Cisco Sets $105.63 Target on 33x P/E and 9% Revenue Growth
Cisco’s trailing P/E ratio has climbed to 33x, its highest in three years, while revenue grew 9.0% over the past 12 months versus a 3.6% three-year CAGR. Analysts project revenue rising from $59.1 billion to $72.4 billion and margins improving to 20.5%, supporting a $105.63 price target.
1. Valuation at Three-Year High
Cisco’s trailing P/E at 33x marks its peak valuation in three years compared with a historical comfort zone near 21x. This premium reflects investor confidence in a company once viewed as a mature incumbent now demonstrating accelerating growth momentum.
2. Accelerating Revenue Growth
Revenue increased 9.0% over the last 12 months, more than double the 3.6% three-year CAGR weighed down by legacy transitions. A structural pivot toward AI infrastructure and security underpins forecasts of 7% annual growth, lifting revenue from $59.1 billion today to $72.4 billion within three years.

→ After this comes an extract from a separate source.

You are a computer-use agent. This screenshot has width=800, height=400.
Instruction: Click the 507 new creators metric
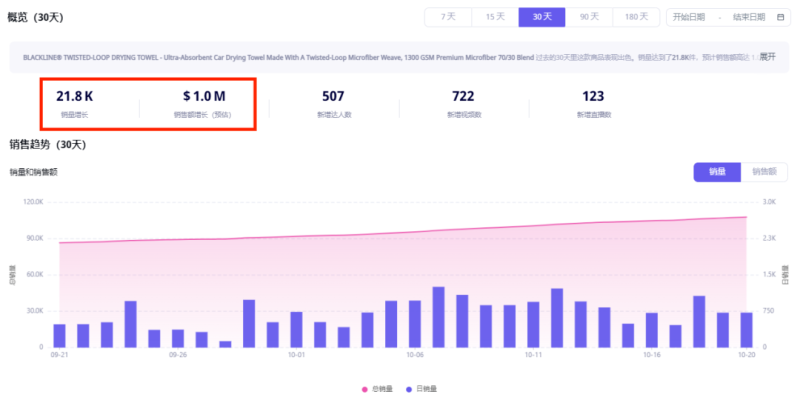tap(333, 97)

3. Margin Improvement and Earnings
Cisco’s net margin of 18.8% trails its three-year average of 20.1% and peak of 23.4%. A lift to 20.5% would boost earnings from $11.1 billion to roughly $14.8 billion, representing a 34% jump and reinforcing the case for its elevated P/E multiple.
4. Upside Potential and Risks
The combined revenue acceleration and margin recovery underpins a $105.63 price target, implying roughly 15% upside. Key risks include failure to sustain margin expansions or slower adoption in high-growth segments, which could trigger a reevaluation of the extended valuation.